Christina Gansch strahlt ob des Lobes von Currentzis |
Die im Dunkeln sieht man nicht...
Leider war der Konzert-Anfang des SWR Symphonie Orchesters mit Teodor Currentzis am 22 02. in der Stuttgarter Liederhalle im abgedunkelten Bühnenraum und wohl absichtlich nicht fotografisch erfassbar. Dabei wäre die Inszenierung von Gedichten Federico Gacía Lorcas über Leid und Tod von Kindern ein Foto (oder auch viele) wert. Es waren Vertonungen des US-Amerikaners George Crumb (geboren 1929 in Cherleston, West Virginia) mit dem Titel "Ancient Voices of Children". Ergreifende, teils surrealistische Lyrik über das Leid der Kindern, die ihre Stimme verloren haben, bekam plötzlich durch Dia-Projektionen an der Wand des dunklen Konzertsaales eine zusätzliche Dimension, die verletzte und verstörte Kinder aus dem Bürgerkrieg in Syrien zeigten. Dazu erklang eine erst geisterhafte, später expressiv irrlichternde Spärenmusik des SWR Experimentalstudios, als die grandiose Sopranistin Sophia Burgos aus Puerto Rico über die Saiten des geöffneten Flügels in das Instrument hineinsang, wo ein natürliches Echo entstand und durch Mikrophone verstärkt wurde. Ein simpler, aber großartiger und präzise berechneter Effekt für ihre Stimme: kristallklar, wandlungsfähig und ausdrucksstark.

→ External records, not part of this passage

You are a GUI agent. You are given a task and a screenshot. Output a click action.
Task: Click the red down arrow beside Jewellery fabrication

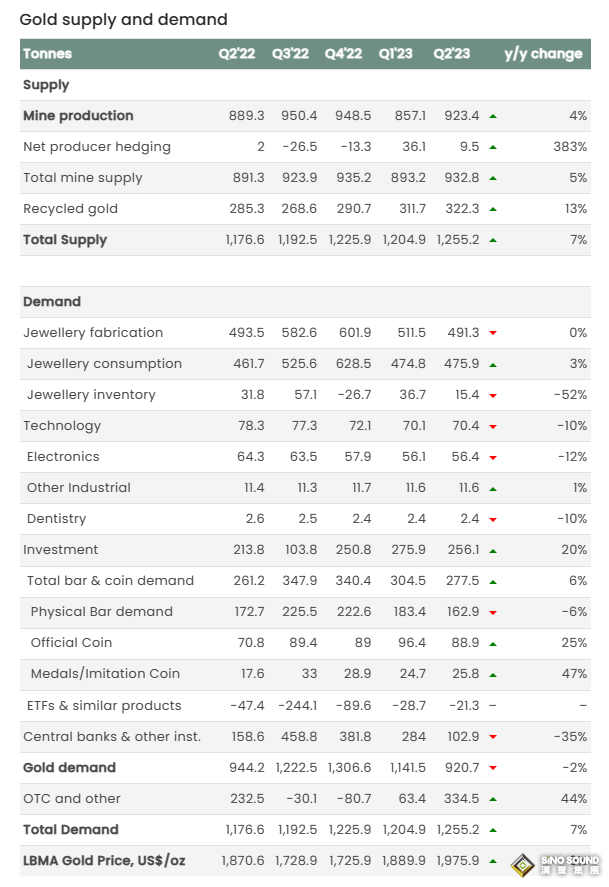[x=493, y=333]
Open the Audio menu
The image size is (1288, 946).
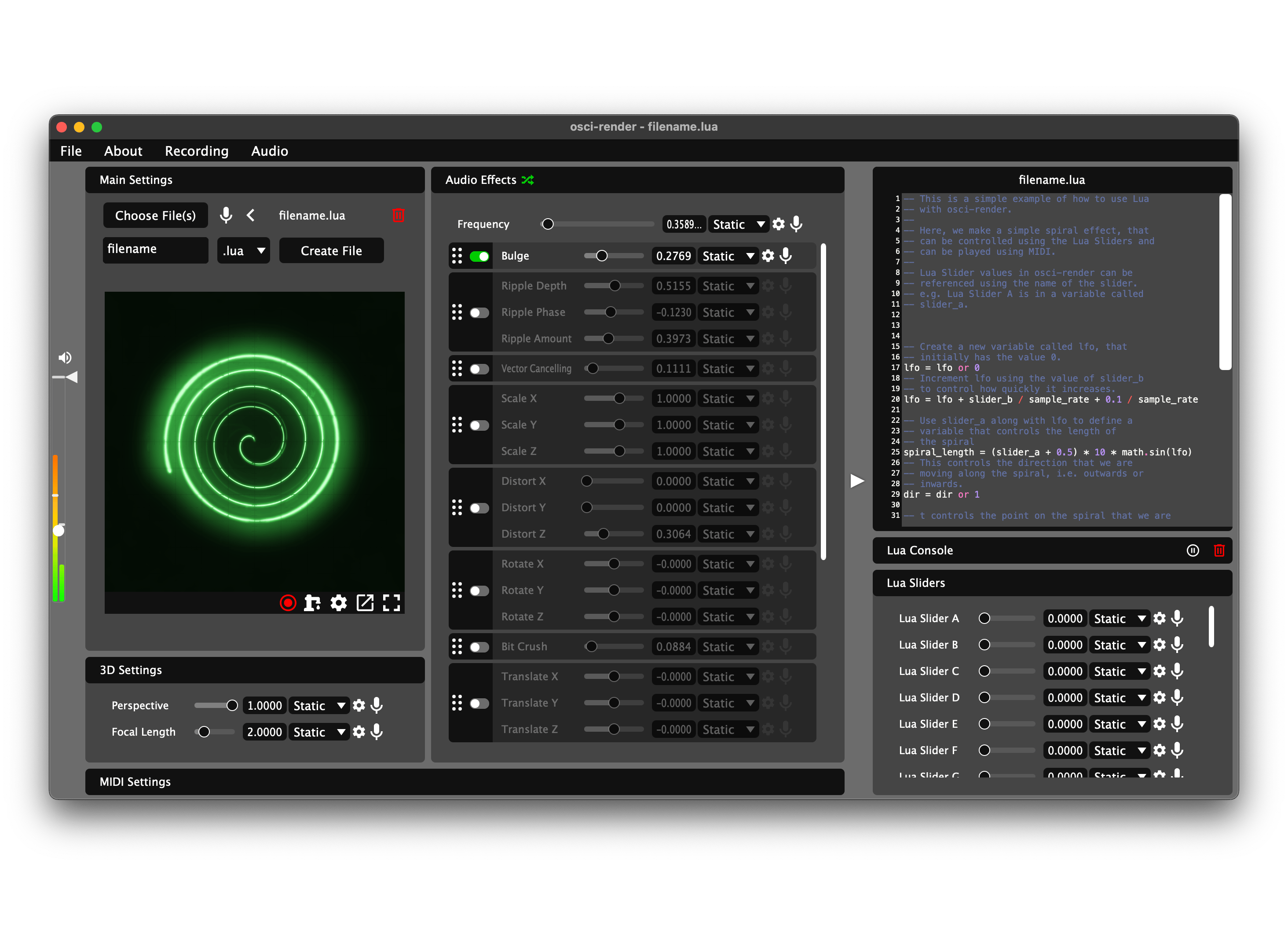(x=269, y=151)
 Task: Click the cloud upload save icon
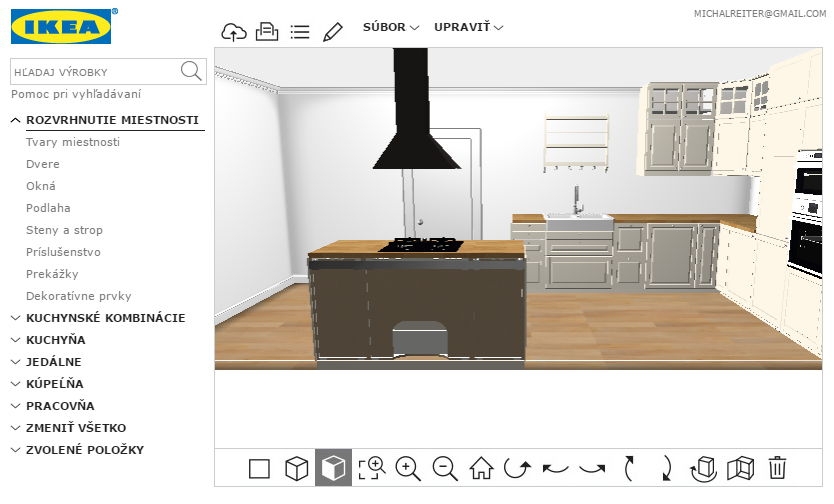tap(233, 31)
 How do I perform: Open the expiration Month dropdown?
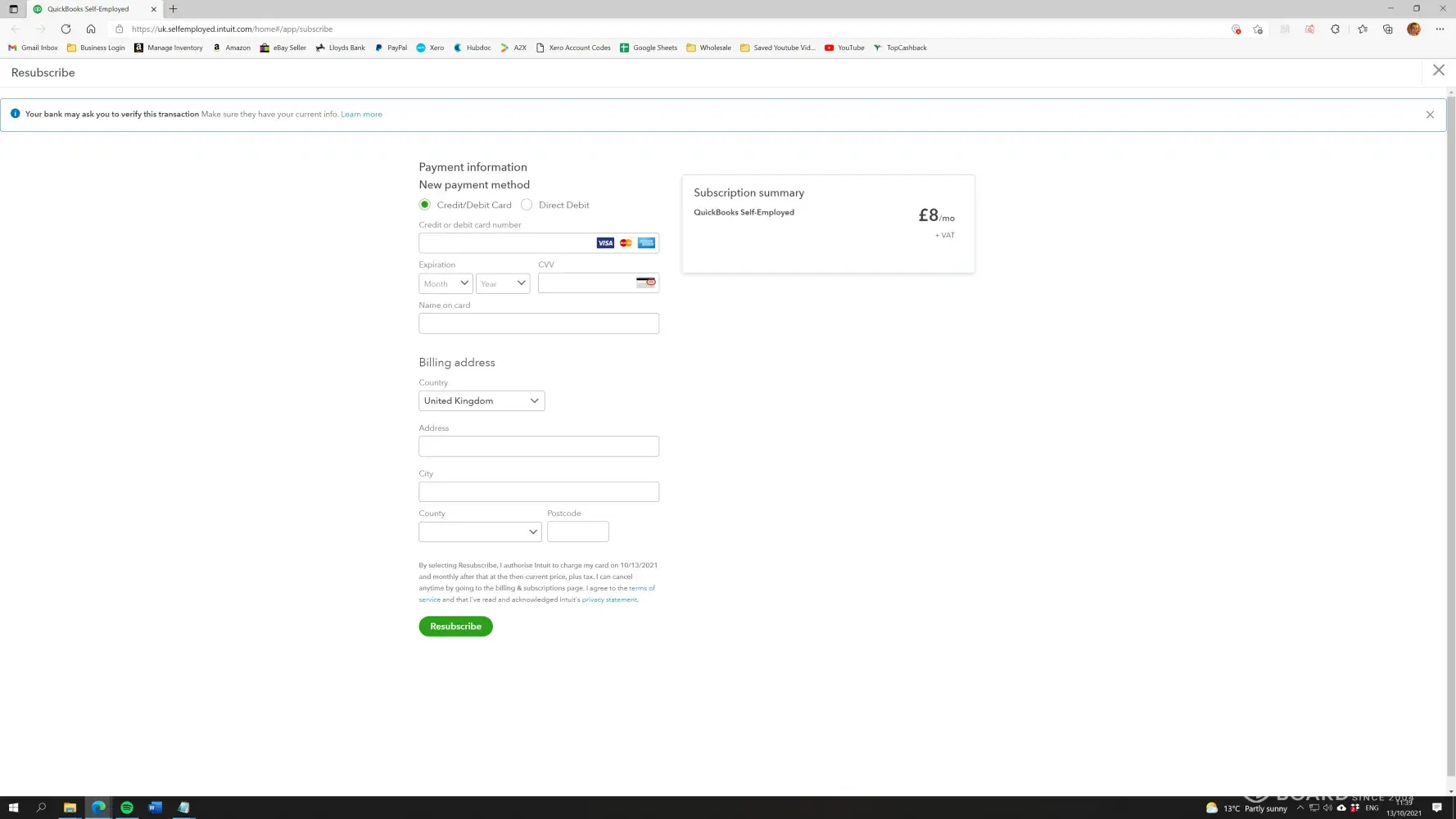point(445,283)
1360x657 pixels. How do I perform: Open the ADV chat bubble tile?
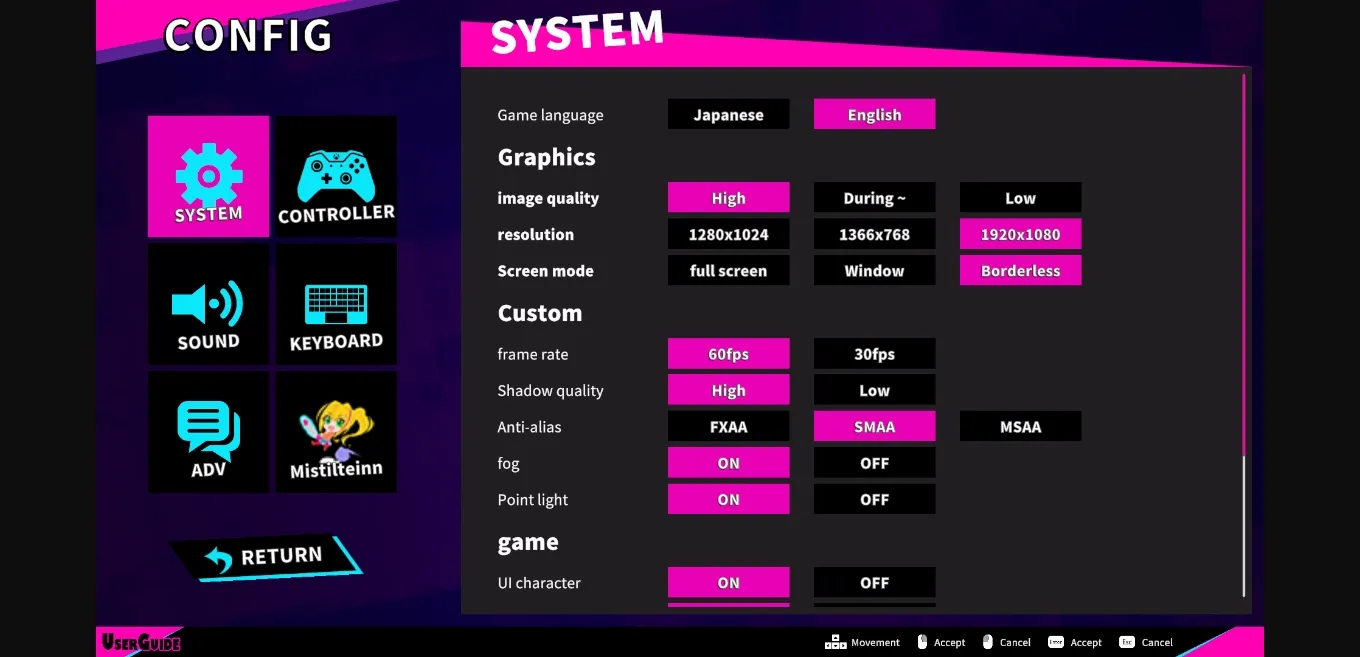tap(208, 432)

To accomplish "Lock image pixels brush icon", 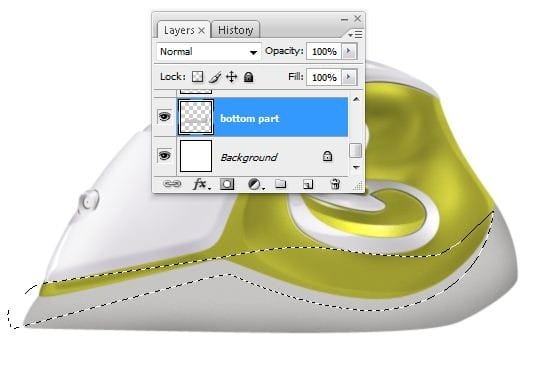I will pos(215,77).
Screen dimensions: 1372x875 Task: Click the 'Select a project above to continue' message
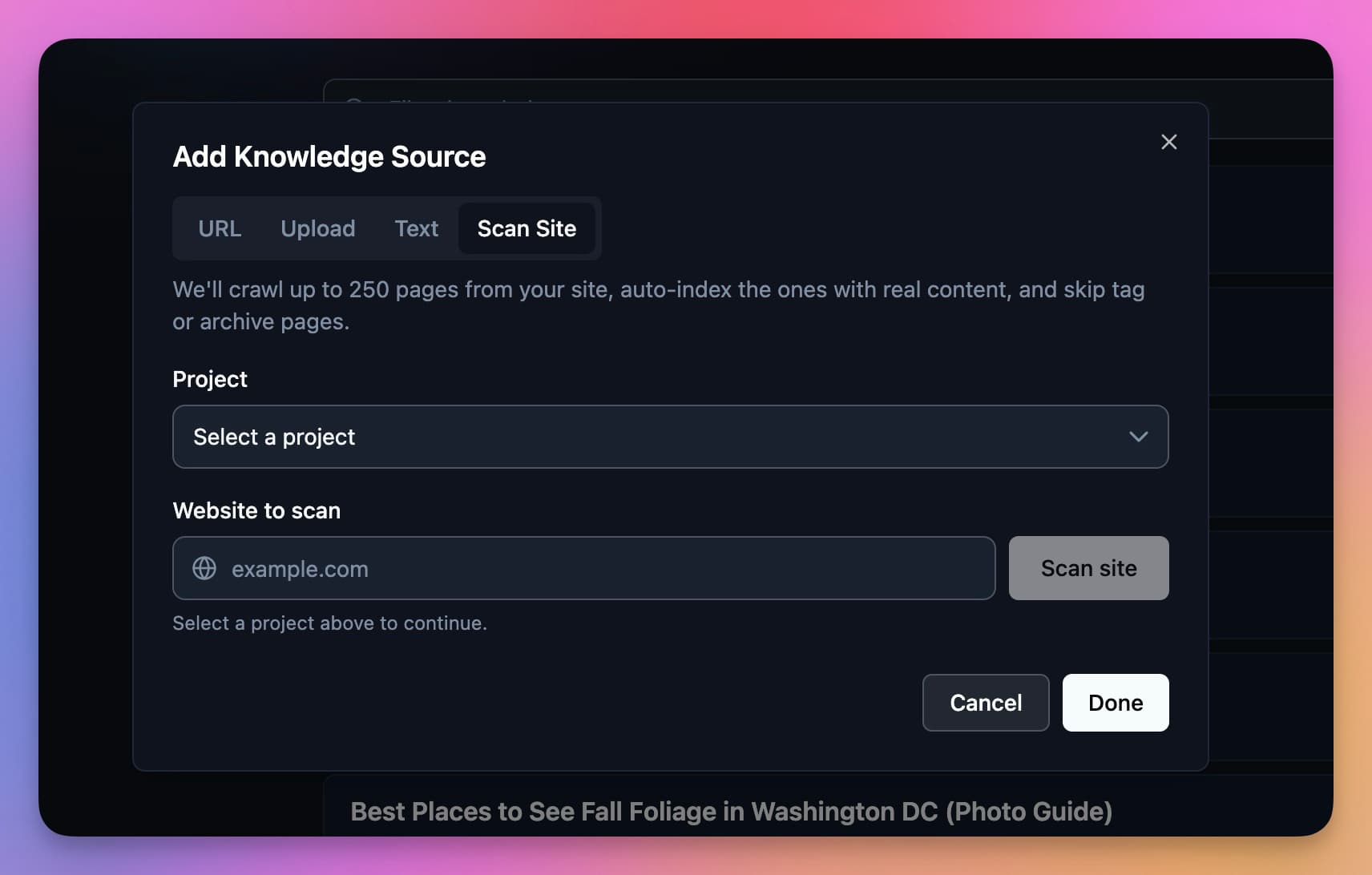tap(329, 623)
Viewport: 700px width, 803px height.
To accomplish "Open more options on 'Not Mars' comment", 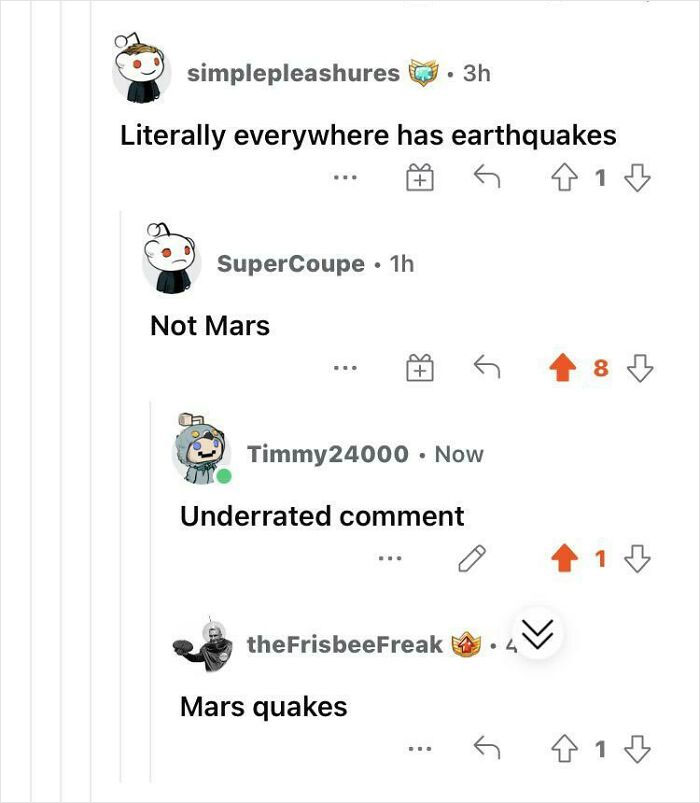I will tap(346, 370).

Als nach der Pause das Licht wieder an war, spielte das Orchester die Sinfonie Nr. 4 G-Dur von Gustav Mahler (1860 - 1911). Seine "klassischste" und fröhlichste Sinfonie hat der Österreicher 1901 irgendwo zwischen Paradies und Parodie angesiedelt. Der Dirigent wieder schwungvoll mit seiner Mimik und der Gestik von Händen und Armen das Orchester inspirierend, Einsätze und Betonungen mit dem ganzen Körper setzend. Die Musiker bewältigten diesen emotionalen und technischen Spagat zwischen der Klangwelt einer fernen, unsäglich friedlichen Bergwelt, der Sehnsucht nach einem schönen Jenseits und den Erschütterungen durch die schon erkennbaren Abgründe und Konflikte des Alltags, die dann 1914 zum Erst Weltkrieg führen sollten, gleichermaßen souverän. Da ein Gleichgewicht herzustellen, das Unglaubliche glaubhaft zu machen, war die besondere Leistung des Dirigenten. Es auch glaubwürdig zu gestalten, muss neben der technischen Brillanz große Wachheit, Disziplin und einen überdurchschnittlichen Übungsfleiß bedeutet haben. Das war zu hören und kam hervorragend an. Die österreichische Sopranistin Christina Gansch sang im letzten Satz nach Texten aus "Des Knaben Wunderhorn" von himmlischen Vergnügungen, die so weltlich daherkommen, dass Diesseits und Jenseits, Ironie und Ernst völlig ineinander verschwimmen. Das gestaltete diese famose Darsteller-Sängerin so stimmgewaltig, so kokett, so sprunghaft und changierend wie der Text selbst. Ein Bravourstück.
Als Zugabe spielten der Pianist, eine Flötistin und eine Cellistin des Orchesters wieder im Dunkeln. Sie trugen Masken, ob Faschingsmasken oder Spezialbrillen in Form von Masken, um bei UV-Licht Noten lesen zu können, bleibt Spekulation. Es war, man verzeihe diese flapsige Bemerkung, eher ein leichtes, unernstes Spiel, eine Art schräger Nacht- und Katzenmusik vor dem Einschlafen. Da hätte ich Noten für unnötig gehalten, aber es sieht halt so ernsthaft aus, wenn alle synchron umblättern... Im Grunde bestand dieses Spiel neben technischen Rafinessen darin, zu improvisieren, mit Klängen und akustischen Assoziationen zu experimentieren. Dass man sich dabei so viel Mühe gibt, den Instrumenten Töne zu entlocken, für die sie nicht gemacht sind - geschenkt. Freundlicher, lang anhaltender Applaus, es ist ja Fasnet. Und das Fazit zum Mitnehmen: Diese Orchestermusiker können auch ganz andere Sachen als Klassik und sind enorm vielseitig. Ihre enorme Spielfreude überträgt sich aufs sichtlich verjüngte Publikum. Chapeau!